Let me give you a technical parallel. A couple of engineers/architects from Big Co. that's hugely successful leave and go to Hot Startup. There they proselytize their One True Way because honestly that's all they know. Everybody in Hot Startup goes along with it because they are Senior Engineers from Big Co. who are now plotting the course and Big Co. is HUGE so they know what they're talking about. Now because Hot Startup is suddenly using the One True Way everybody else in the market tries to copy them because that's obviously why Hot Startup is Hot. This leads to a job market where people optimize for things used by Hot Startup. This tilts the skill set of the general tech market towards the One True Way making it gospel to a lot of people. So hiring managers who don't know the first about anything suddenly start optimizing for One True techs and ask for 20 years experience with React. They think they're doing the safe thing by using the same tech stack used by everybody else - the industry standard. Never mind that the "industry standard" changes every time it's convenient.
This is the same thing for CEOs. Oh you're having a slightly down quarter and have to answer to investors? Say you're using AI. That's the in-thing and will give you that bump to ride out the quarter. You screwed up in 2021-22 and hired a fuckton of people who are just sitting on their hands costing the company money? Say AI and get rid of them because they're not productive. It's got nothing to do with collusion or anything like that. It's just that people have mismatched expectations and things happen downstream of these unmanaged expectations.
> This tilts the skill set of the general tech market towards the One True Way making it gospel to a lot of people
That lot of people literally cannot get hired anywhere but startups because everyone else isn't so naive
> things happen downstream of these unmanaged expectations
It sounds like a metric fuckton of people need to retire or get out of the way already if they can't set expectations despite being in the exact position where they should be able to talk to multiple audiences
None of these excuses appease the investors nor the heads-down employees. Shit will have to change sooner rather than later. Many factors will make it so. This is exactly what defines a tech bubble.

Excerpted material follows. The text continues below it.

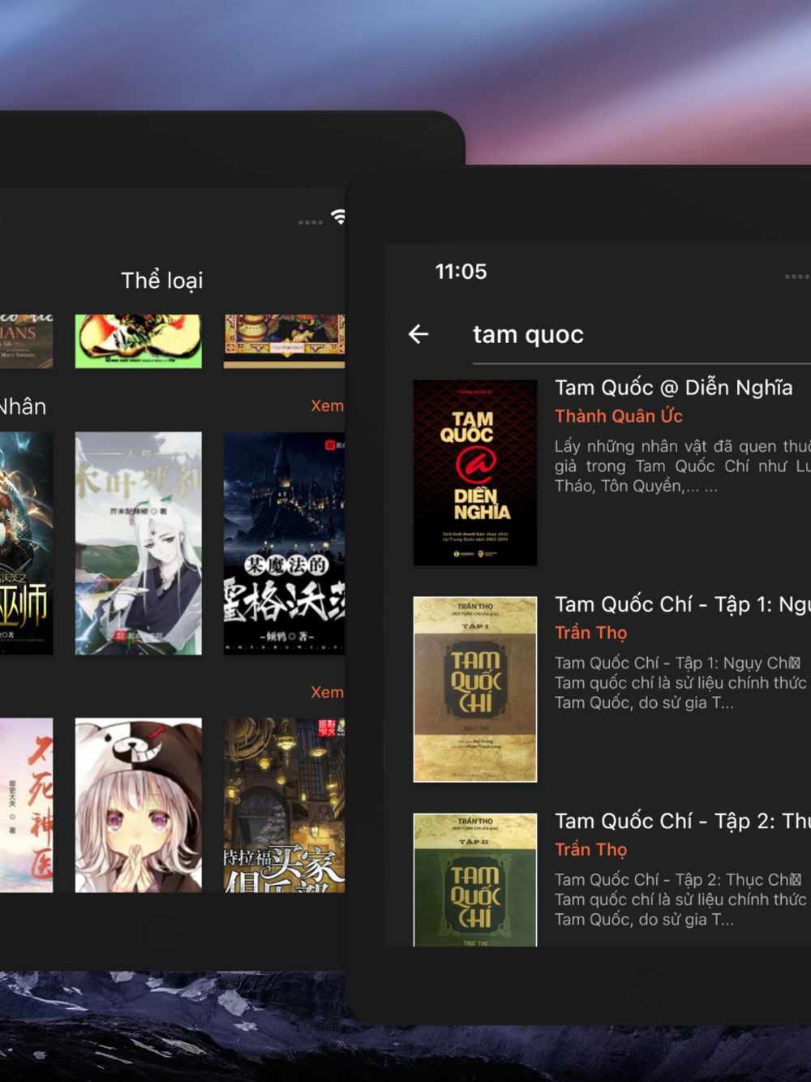
Task: Select the Tam Quốc Chí - Tập 2 title
Action: [x=681, y=821]
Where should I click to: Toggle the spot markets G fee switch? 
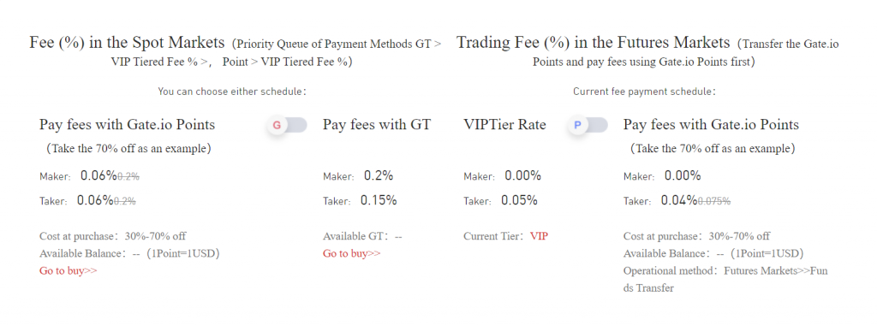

Sure, plenty of incompetence out there, but nobody wakes up thinking they’re doing wrong. They overpromise, they play it safe. Sometimes it works, sometimes it doesn’t.
As Picard says, "It is possible to commit no mistakes and still lose. That is not a weakness; that is life"
Hypothesis - your average CEO is a normal person without much more insight than you or I but they don't want to look dumb and so go along with whatever the trend is.
I’m not sure of the forum where they exchange and align on goals and approaches, it probably exists in some forms, but ultimately I think it’s CEO’s not wanting to be too far from the pack.
If you make the wrong call on one important thing and everyone else is right, your company is f_cked.